陳宮と約束した場所を、どうやら綺麗さっぱり忘れてしまったらしい、と。
……どう頭を捻っても、そうとしか考えられなかった。

それに気付いた時英瑠は、なんだかとても微笑ましいような気持ちになって、そういえばと、とある事を思い出した。
以前貂蝉が、『空腹を我慢していたら呂布がすごい勢いで「憂い顔の原因は何だ」と心配してきて、内心笑ってしまった』
という話をしてくれたような気がする。
恐らく、本人は至って本気なのだろうが。

そんなわけで英瑠の頭の中では、いま目の前で気まずい状況なのにやたらと堂々としている呂布と、かつての逸話のどこかズレた呂布の姿が折り重なり合い、主君に悪いとは思えどもつい声を上げて笑ってしまったのだった。

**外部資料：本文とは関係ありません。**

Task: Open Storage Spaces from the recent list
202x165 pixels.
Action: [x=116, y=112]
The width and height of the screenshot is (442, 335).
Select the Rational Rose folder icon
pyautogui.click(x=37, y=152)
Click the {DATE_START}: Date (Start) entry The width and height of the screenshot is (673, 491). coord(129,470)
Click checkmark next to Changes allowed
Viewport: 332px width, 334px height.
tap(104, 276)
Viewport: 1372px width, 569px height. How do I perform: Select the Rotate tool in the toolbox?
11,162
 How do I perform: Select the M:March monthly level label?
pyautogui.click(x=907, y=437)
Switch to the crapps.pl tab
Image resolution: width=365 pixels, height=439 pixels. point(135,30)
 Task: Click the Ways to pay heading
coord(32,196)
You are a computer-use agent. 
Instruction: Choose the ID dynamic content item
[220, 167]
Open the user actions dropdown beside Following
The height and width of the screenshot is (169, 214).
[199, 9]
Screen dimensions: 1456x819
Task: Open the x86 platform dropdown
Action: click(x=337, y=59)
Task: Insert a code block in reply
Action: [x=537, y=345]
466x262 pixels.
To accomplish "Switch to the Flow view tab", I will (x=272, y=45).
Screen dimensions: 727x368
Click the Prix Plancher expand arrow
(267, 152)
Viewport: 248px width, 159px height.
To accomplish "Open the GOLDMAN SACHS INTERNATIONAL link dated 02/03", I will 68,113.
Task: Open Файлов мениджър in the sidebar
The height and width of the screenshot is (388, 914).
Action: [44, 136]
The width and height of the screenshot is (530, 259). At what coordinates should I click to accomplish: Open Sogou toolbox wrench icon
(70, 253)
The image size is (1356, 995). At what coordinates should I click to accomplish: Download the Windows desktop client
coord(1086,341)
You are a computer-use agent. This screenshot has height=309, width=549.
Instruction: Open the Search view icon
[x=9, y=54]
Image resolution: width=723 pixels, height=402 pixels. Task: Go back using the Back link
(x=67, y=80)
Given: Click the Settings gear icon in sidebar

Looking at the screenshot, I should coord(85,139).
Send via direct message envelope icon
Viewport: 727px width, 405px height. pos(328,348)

もしこれが一介の兵士ならば、たちまち自分の軽率な反応を死ぬほど後悔しただろう。
事実、英瑠であろうとも結局はそこから逃れる事はできなかった。
彼女は直後に我に返って自分の口を押さえ、落ちてくるであろう呂布からの雷に身を竦ませた。

だが。

呂布から降ってきたのは、罵声でも、舌打ちでも、ましてや怪力を振るった鉄拳でもなかった。

コツン、と当てられたそれは。

彼は憮然とした表情で、英瑠の頭を軽く小突いたのだ。
それも、緩く握った拳の先でたった一度だけ。

まるで兄が妹の悪ふざけを咎めるように、あの剛腕から繰り出された拳とは思えない弱さで、ごくごく軽く。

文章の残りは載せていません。